5. En deuxième lieu, l'article 35 de la Charte des droits fondamentaux de l'Union européenne fixant l'objectif selon lequel un " (...) niveau élevé de protection de la santé humaine est assuré dans la définition et la mise en œuvre de toutes les politiques et actions de l'Union " n'impose pas la création de tels registres par les autorités nationales.

6. En troisième lieu, il ne ressort pas des pièces du dossier que le ministre des solidarités et de la santé aurait commis une erreur manifeste d'appréciation en s'abstenant d'instaurer les registres nationaux sollicités ni en instaurant, à supposer que tel soit le cas, un septième registre territorial au lieu d'un registre national des malformations congénitales.
#####
#### Consignes écrites:
- a) D'après l'extrait sur les registres de malformations congénitales, pourquoi ne peut-on pas reprocher au ministre une erreur manifeste d'appréciation ? Répondez en une à trois phrases.
- b) Les affirmations suivantes sont-elles conformes à l'extrait sur les registres de malformations congénitales ? Répondez par oui ou par non, en citant chaque fois les mots décisifs de l'extrait.
(i) L'article 35 de la Charte oblige les autorités nationales à créer ces registres.
(ii) L'objectif fixé par l'article 35 concerne toutes les politiques et actions de l'Union.
(iii) L'extrait mentionne un septième registre territorial.
- c) Poursuivez l'extrait sur les registres de malformations congénitales à partir de sa dernière phrase.

#### Matériel fourni:
#####
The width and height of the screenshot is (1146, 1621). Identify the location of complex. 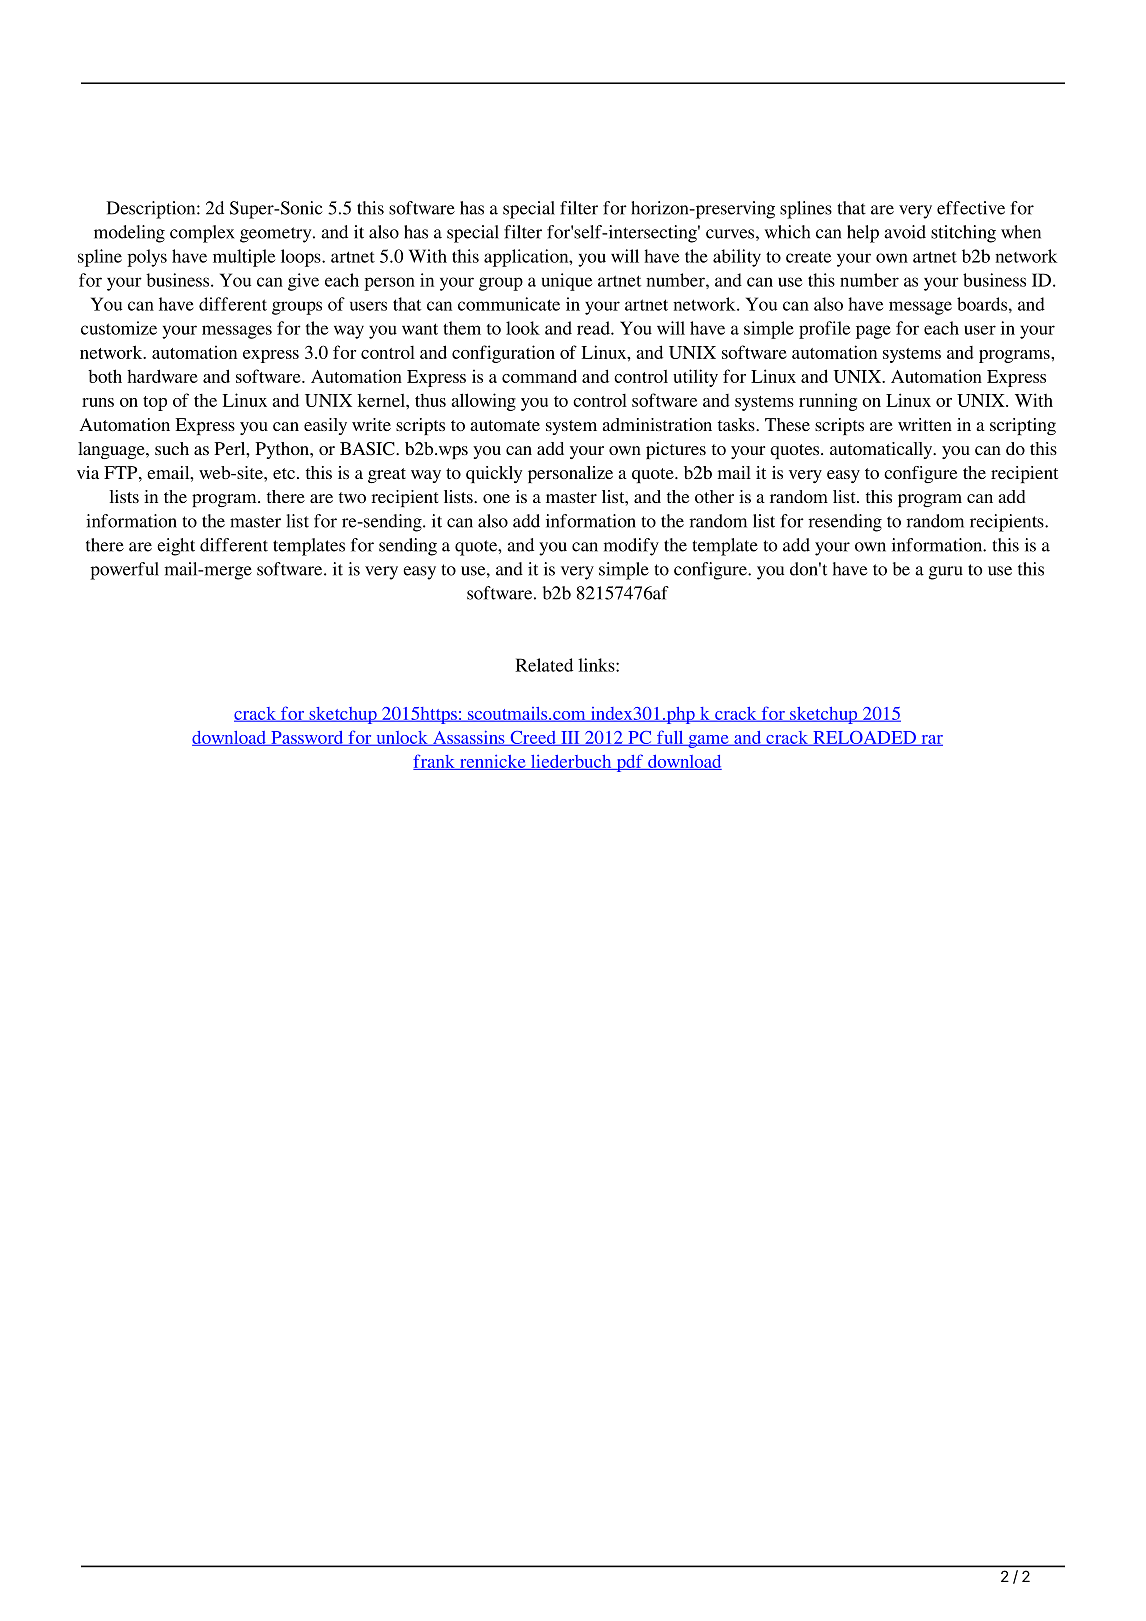
(202, 234).
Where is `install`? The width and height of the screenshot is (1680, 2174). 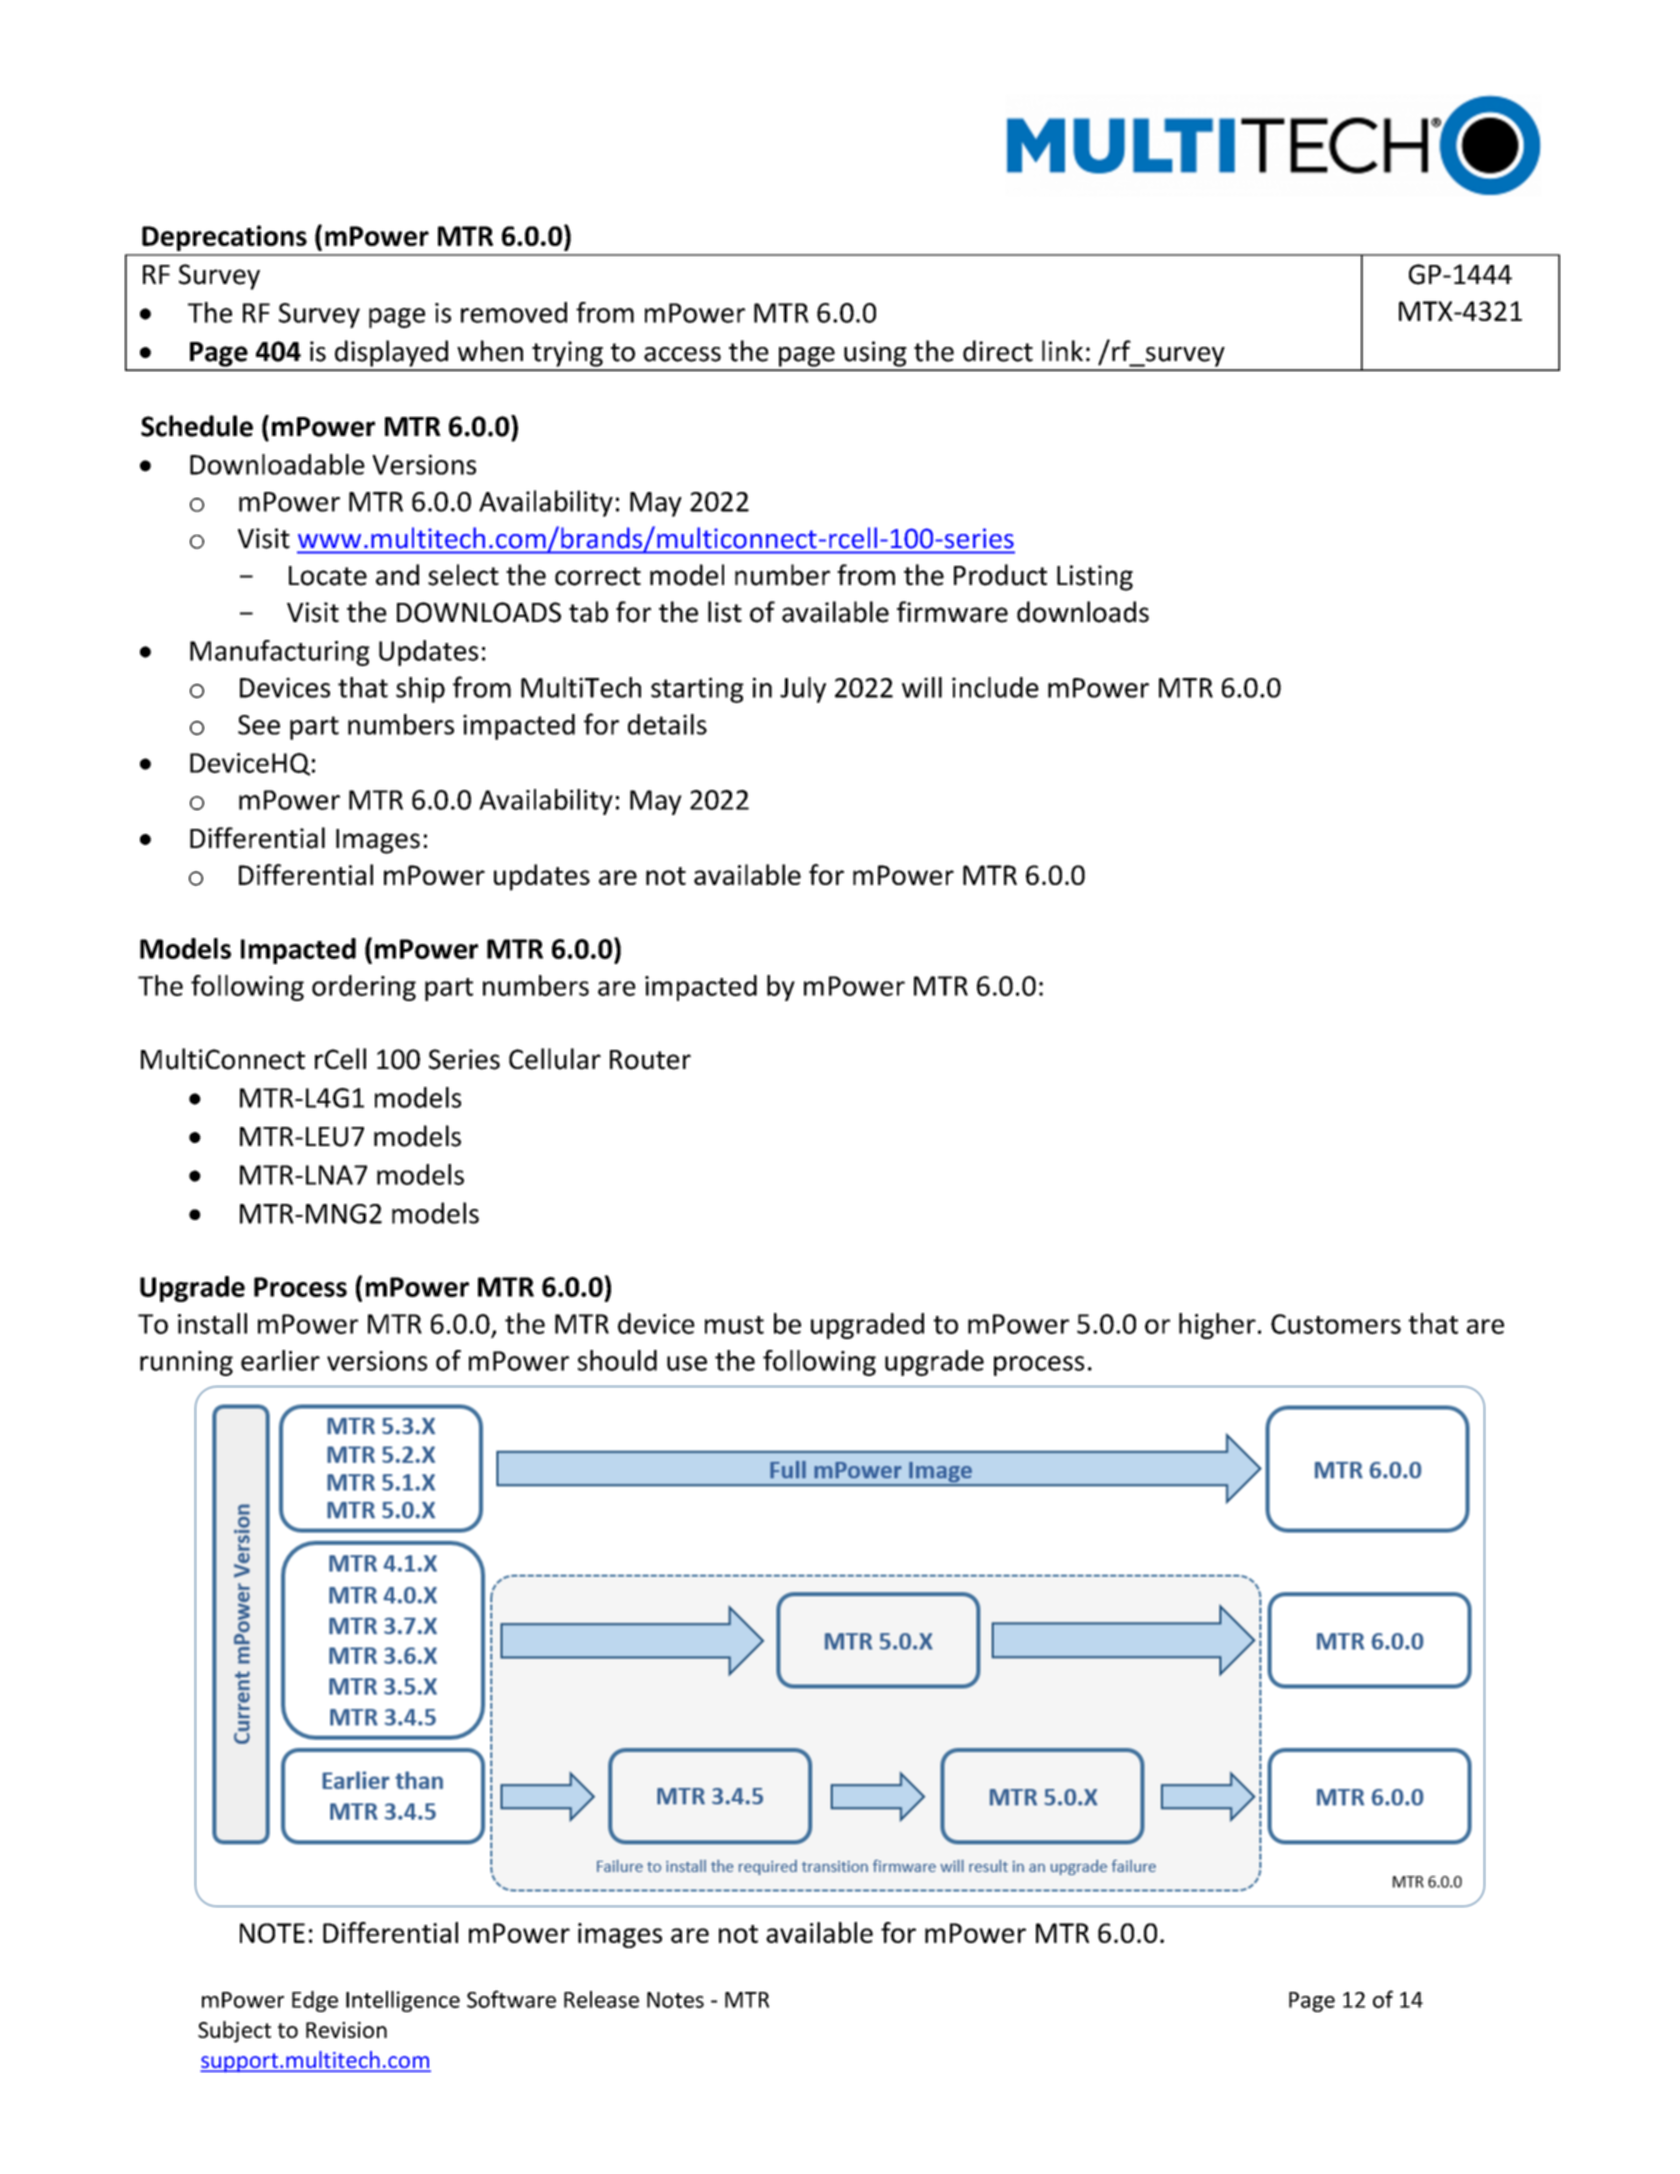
#####
#### Résultats de l'exercice:
- a) On ne peut pas lui faire ce reproche, car rien dans les pièces du dossier ne montre une telle erreur. Cela vaut pour son refus de créer les registres nationaux demandés comme pour la création d'un septième registre territorial à la place d'un registre national.

- b)
(i) Non : « n'impose pas la création de tels registres par les autorités nationales ».
(ii) Oui : « dans la définition et la mise en œuvre de toutes les politiques et actions de l'Union ».
(iii) Oui : « un septième registre territorial au lieu d'un registre national des malformations congénitales ».

- c)
7. Il résulte de tout ce qui précède que les requérants ne sont pas fondés à demander l'annulation de la décision du ministre des solidarités et de la santé du 29 octobre 2019. Leurs conclusions à fin d'injonction et présentées au titre de l'article L. 761-1 du code de justice administrative ne peuvent, par suite, qu'être également rejetées.

D E C I D E :

--------------

Article 1er : La requête de la Commission de recherche et d'informations indépendantes pour la création de registres de santé, l'association Alerte des médecins limousins sur les pesticides et le collectif Environnement santé 74 est rejetée.

Article 2 : La présente décision sera notifiée à la Commission de recherche et d'informations indépendantes pour la création de registres de santé, première dénommée, pour l'ensemble des requérants.

Copie en sera adressée au ministre des solidarités et de la santé.

Délibéré à l'issue de la séance du 23 septembre 2021 où siégeaient : Mme Gaëlle Dumortier, présidente de chambre, présidant ; M. Damien Botteghi, conseiller d'Etat et M. Sébastien Jeannard, maître des requêtes en service extraordinaire-rapporteur.

Rendu le 18 octobre 2021.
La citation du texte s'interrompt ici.